I hope they will change more then _just_ the movement. 
They should keep the applied *6,9,12* but with _much_ smaller letters, use the all brushed tapered bracelet on the L619 model and change the alu bezel with a ceramic bezel. Together with the cal. L888 movement, just perfect.


----------



## b.watcher

sfl1979 said:


> I own the discontinued L619 Hydro.
> It is a great diver, but with some aesthetic flaws. The full arabic dial looks more like a field watch and the old/new model has the cartoonish looking 6,9,12 dial.
> I hope they will change more then _just_ the movement.
> They should keep the applied *6,9,12* but with _much_ smaller letters, use the all brushed tapered bracelet on the L619 model and change the alu bezel with a ceramic bezel. Together with the cal. L888 movement, just perfect.
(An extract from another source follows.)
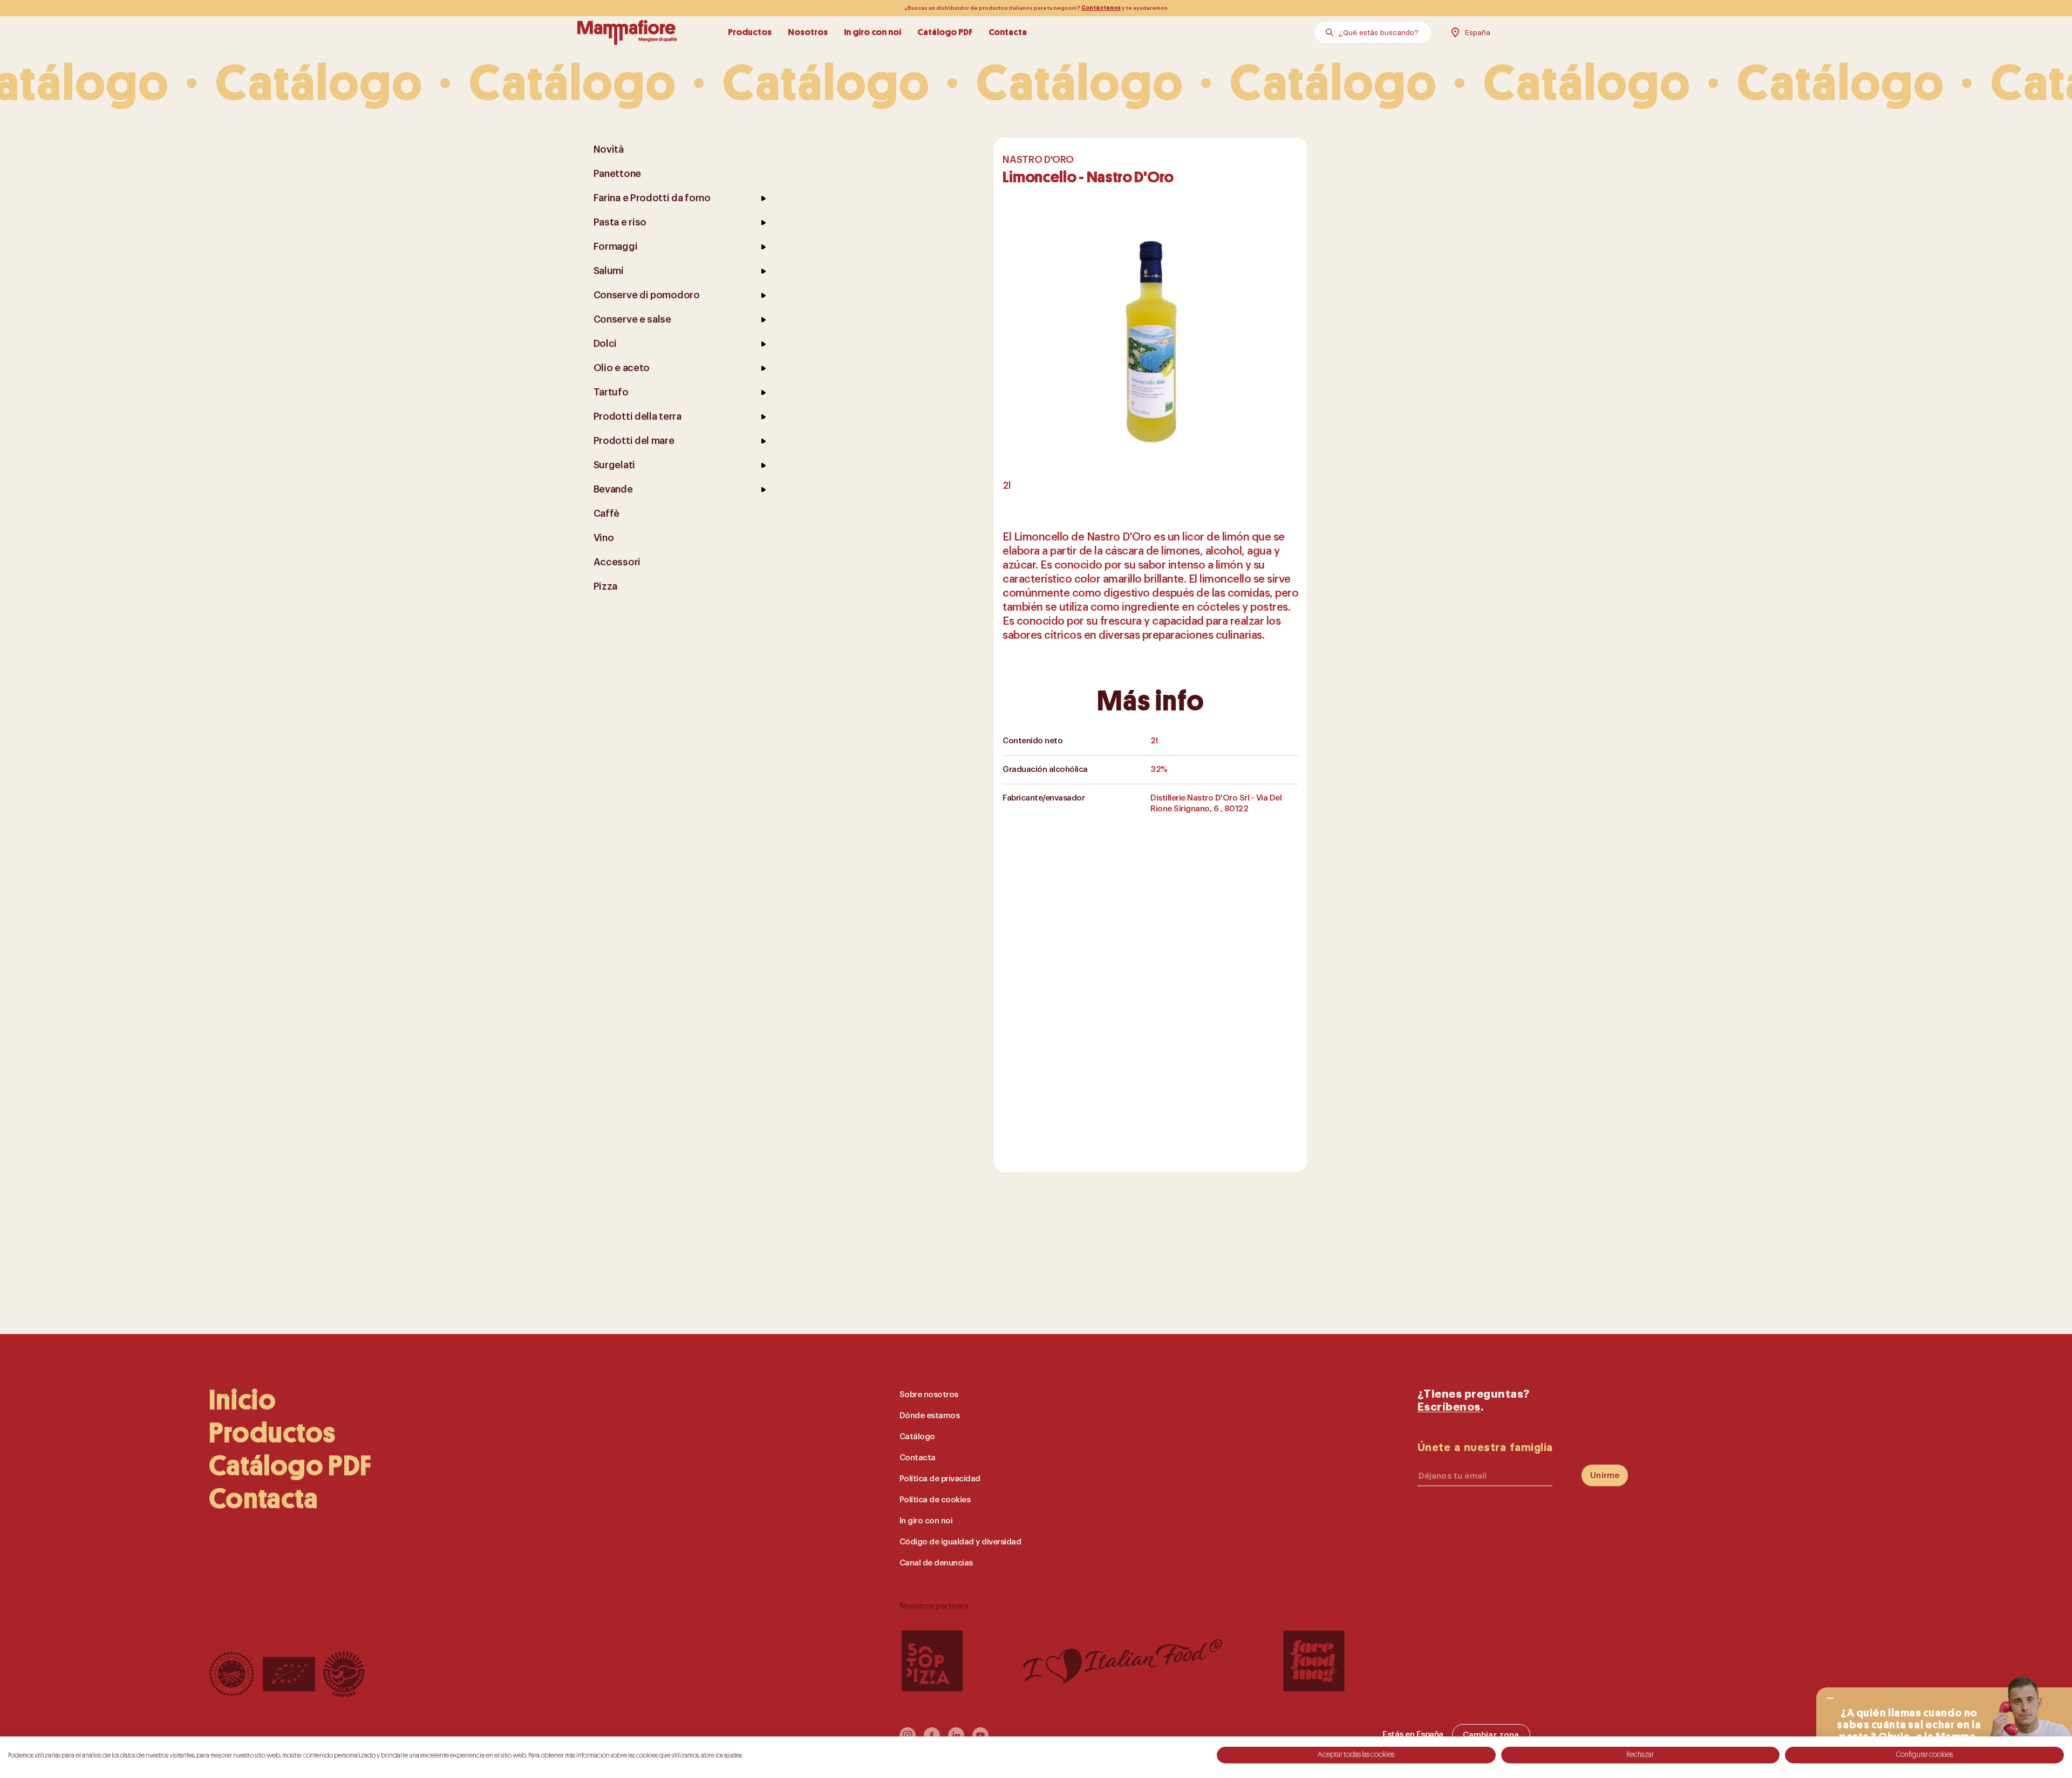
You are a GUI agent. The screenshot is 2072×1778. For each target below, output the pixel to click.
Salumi (609, 271)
i don't think the numbers look cartoonish at all on the actual model. an all brushed braclet wouldn't work for me either since i really like the polished middle parts. make it look mor classy! the only Thing we agree on is exchaning the Aluminium bezel with a cermaic one. don't know about the movement....happy to get to know more about in the near future.


----------



## mr_raider

Makeitfromscratch said:


> I was surfing Longines U.S. E-Shop and it appears that all the new 3 hand Hydros are L619/888. They use to be the L633 (2824-2) with the exception of the Arabic Hydro (now discontinued) that has the 2892a2 (L619). It seems to be an L619 with a beat rate of 25,200 thus extending the power reserve to 65 hrs. from 42 hrs. I'm sure there is more to it, but I'll need to do more in depth research. So, to answer your question, yes, there are HydroConquests with the L619/888.
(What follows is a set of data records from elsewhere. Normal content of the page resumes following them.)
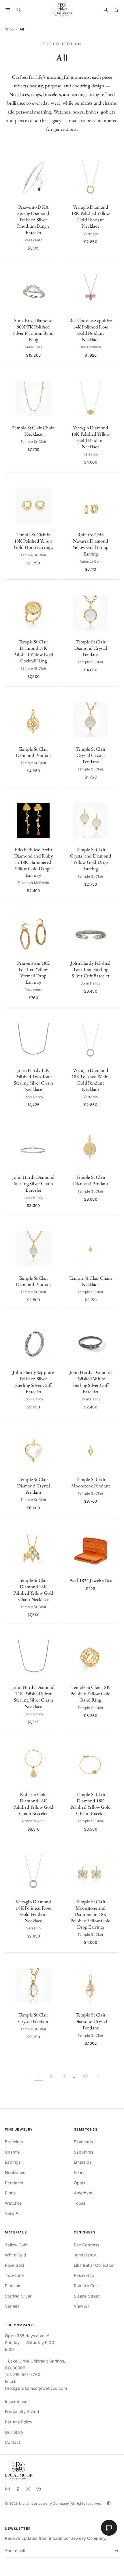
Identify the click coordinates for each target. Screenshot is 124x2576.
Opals (79, 2182)
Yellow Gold (16, 2244)
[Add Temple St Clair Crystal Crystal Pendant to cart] (112, 694)
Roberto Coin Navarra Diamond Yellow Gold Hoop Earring (90, 544)
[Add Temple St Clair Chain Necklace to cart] (54, 372)
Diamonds (83, 2141)
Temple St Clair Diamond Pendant (33, 752)
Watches (13, 2203)
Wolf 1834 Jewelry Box (90, 1580)
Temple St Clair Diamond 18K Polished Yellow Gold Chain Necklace (33, 1589)
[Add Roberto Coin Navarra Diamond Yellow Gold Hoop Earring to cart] (112, 480)
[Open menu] (8, 10)
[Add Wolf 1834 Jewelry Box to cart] (112, 1525)
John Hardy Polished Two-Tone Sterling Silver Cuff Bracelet (90, 969)
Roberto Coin (86, 2285)
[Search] (18, 9)
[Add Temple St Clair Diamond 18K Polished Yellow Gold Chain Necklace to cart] (54, 1525)
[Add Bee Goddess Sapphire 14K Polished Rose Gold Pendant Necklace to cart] (112, 266)
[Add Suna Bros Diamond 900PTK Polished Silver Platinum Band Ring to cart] (54, 266)
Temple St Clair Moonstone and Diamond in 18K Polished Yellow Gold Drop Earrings (90, 1914)
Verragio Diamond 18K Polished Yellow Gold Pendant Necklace (90, 216)
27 (85, 2076)
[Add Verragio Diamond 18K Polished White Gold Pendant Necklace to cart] (112, 1015)
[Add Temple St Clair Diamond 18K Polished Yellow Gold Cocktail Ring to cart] (54, 587)
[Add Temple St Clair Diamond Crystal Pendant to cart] (112, 587)
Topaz (80, 2203)
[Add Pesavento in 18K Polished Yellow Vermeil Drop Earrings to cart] (54, 908)
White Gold (15, 2254)
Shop (9, 29)
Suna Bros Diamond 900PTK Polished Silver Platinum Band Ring (33, 330)
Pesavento (84, 2275)
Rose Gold (14, 2265)
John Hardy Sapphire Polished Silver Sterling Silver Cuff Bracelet (33, 1381)
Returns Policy (18, 2421)
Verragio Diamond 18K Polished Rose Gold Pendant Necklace (33, 1911)
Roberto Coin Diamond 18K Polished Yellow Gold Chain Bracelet (33, 1803)
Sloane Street (87, 2296)
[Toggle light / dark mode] (109, 2503)
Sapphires (83, 2152)
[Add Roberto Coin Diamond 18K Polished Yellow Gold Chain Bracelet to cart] (54, 1739)
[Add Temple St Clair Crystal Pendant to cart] (54, 1960)
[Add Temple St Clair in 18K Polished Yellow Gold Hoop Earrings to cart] (54, 480)
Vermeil (12, 2306)
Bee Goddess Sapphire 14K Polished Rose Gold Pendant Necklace (90, 330)
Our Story (14, 2432)
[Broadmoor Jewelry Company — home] (19, 2470)
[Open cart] (116, 10)
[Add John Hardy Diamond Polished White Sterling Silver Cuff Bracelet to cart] (112, 1317)
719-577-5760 (26, 2374)
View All (12, 2213)
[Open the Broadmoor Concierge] (109, 2528)
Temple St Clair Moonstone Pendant (90, 1482)
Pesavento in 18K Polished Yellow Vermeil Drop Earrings (33, 972)
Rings (10, 2192)
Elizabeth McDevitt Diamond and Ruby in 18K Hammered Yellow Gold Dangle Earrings (33, 862)
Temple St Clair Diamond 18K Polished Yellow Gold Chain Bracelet (90, 1803)
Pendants (14, 2182)
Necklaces (15, 2172)
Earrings (12, 2162)
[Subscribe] (115, 2550)
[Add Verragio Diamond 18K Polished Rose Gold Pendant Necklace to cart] (54, 1846)
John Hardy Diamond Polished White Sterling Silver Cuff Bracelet (90, 1381)
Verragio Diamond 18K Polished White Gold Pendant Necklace (91, 1079)
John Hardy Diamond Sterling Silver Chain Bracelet (33, 1183)
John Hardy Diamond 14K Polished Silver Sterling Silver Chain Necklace (33, 1696)
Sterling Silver (18, 2296)
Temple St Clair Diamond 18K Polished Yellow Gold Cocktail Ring (33, 651)
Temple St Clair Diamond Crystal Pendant (90, 648)
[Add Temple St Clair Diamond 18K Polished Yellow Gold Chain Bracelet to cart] (112, 1739)
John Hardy (85, 2254)
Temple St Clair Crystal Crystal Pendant (91, 755)
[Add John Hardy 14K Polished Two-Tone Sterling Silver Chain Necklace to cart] (54, 1015)
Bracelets (14, 2141)
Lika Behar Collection (94, 2265)
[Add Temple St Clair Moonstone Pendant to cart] (112, 1424)
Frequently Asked (22, 2411)
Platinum (13, 2285)
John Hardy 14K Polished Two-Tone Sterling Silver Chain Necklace (33, 1079)
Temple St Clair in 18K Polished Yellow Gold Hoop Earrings (33, 540)
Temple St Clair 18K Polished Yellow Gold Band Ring (90, 1693)
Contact (12, 2442)
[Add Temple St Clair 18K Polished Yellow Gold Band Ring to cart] (112, 1632)
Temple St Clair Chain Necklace (33, 430)
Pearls (80, 2172)
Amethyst (83, 2192)
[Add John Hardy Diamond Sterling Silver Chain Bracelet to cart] (54, 1122)
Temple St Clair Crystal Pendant (33, 2018)
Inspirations (16, 2401)
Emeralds (82, 2162)
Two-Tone (14, 2275)
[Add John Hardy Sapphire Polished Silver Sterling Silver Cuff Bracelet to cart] (54, 1317)
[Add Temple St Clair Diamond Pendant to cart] (54, 694)
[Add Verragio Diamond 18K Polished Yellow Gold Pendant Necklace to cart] (112, 152)
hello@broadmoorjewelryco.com (36, 2388)
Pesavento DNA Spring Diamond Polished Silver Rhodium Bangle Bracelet (33, 219)
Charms (12, 2152)
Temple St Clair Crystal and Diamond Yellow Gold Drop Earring (90, 859)
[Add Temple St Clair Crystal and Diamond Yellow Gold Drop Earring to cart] (112, 795)
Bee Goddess (86, 2244)
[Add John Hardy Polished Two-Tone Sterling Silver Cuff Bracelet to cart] (112, 908)
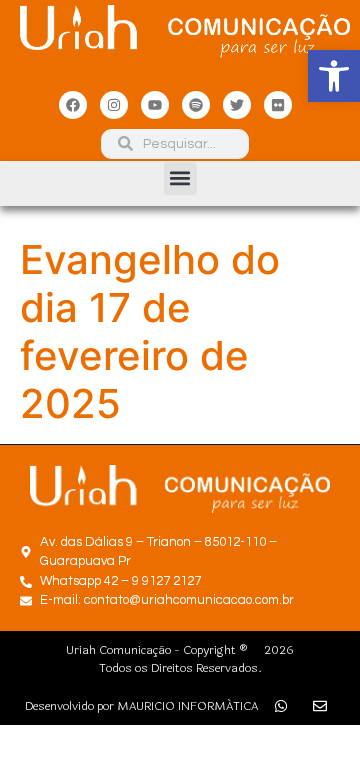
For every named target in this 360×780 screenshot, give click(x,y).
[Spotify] (196, 105)
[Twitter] (237, 105)
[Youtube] (155, 105)
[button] (334, 76)
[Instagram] (114, 105)
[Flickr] (278, 105)
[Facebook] (73, 105)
They are doing the same with Hamiltons. Starting to put in lower beat longer reserve movements. These movements are not available outside swatch group. Anecdotally, the Hamilton H-10s seem to be dead accurate.


----------



## sfl1979

Kart said:


> Hi all,
> 
> Yesterday I went to AD near home looking for Hydroconquest the salesperson told me that Hydroconquest got new movement caliber L888 (same movement as Heritage Railroad) is it true?
> 
> I find out on longines website the information still show Hydroconquest use caliber L633. Is this misunderstand of salesperson or the information on longines website not update yet?
> 
> Anyone heard about hydroconquest with caliber L888.?


New this year at Baselworld 2017: 
Longines HydroConquest 44mm Automatic with the L888 movement (ETA A31.L01) Ref. L38414566














Basically the same watch, but bigger size and better movement.
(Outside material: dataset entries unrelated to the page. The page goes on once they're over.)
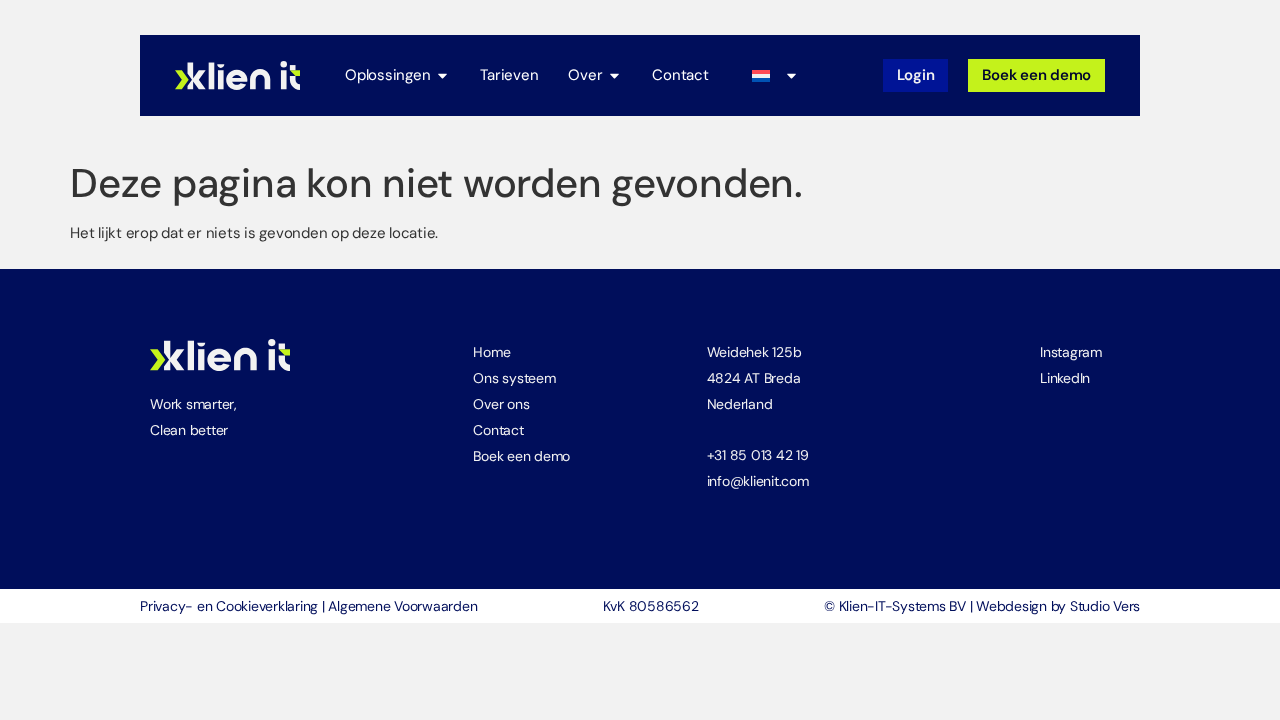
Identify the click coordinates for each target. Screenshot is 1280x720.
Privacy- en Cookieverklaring (229, 606)
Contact (498, 430)
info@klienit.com (758, 481)
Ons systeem (514, 378)
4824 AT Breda (754, 378)
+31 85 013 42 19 (758, 455)
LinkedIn (1065, 378)
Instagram (1071, 352)
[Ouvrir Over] (614, 75)
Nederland (740, 404)
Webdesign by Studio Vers (1058, 606)
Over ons (501, 404)
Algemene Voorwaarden (402, 606)
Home (491, 352)
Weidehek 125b (754, 352)
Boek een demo (521, 456)
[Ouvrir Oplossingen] (442, 75)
I'm not sure, but they might have thinned out the numerals.


----------



## catlike

Pass.

I was waiting to see the 2017 version but 44mm is not for me. Are those numerals even bigger in relation to the dial?

I already have the L888 movement in the Heritage Railroad - which is a wonderful watch.


----------



## Heigl

According to Longines it has caliber L619/888. What means L619/888? Is it a combination on two calibers?
L888.2 is based on ETA caliber A31.L01 which is based on ETA caliber 2892-A2. The 2892-A2 is commonly used in Omegas, Breitlings and IWC's.
What this actually means? Is there a higher-end ETA-caliber inside new Hydroconquest?


----------



## beni5464

why these two new models (44mm) are not for sale yet??


----------



## Heigl

beni5464 said:


> why these two new models (44mm) are not for sale yet??


Yes they are. Search by this: "L3. 742.4.56.6"


----------



## Heigl

Heigl said:


> beni5464 said:
> 
> 
> 
> why these two new models (44mm) are not for sale yet??
> 
> 
> 
> Yes they are. Search by this: "L3. 742.4.56.6"
Click to expand...

Sorry it's a 41mm.


----------



## LodeRunner

According to the Longines website, the 39mm also has the 619/888 movement.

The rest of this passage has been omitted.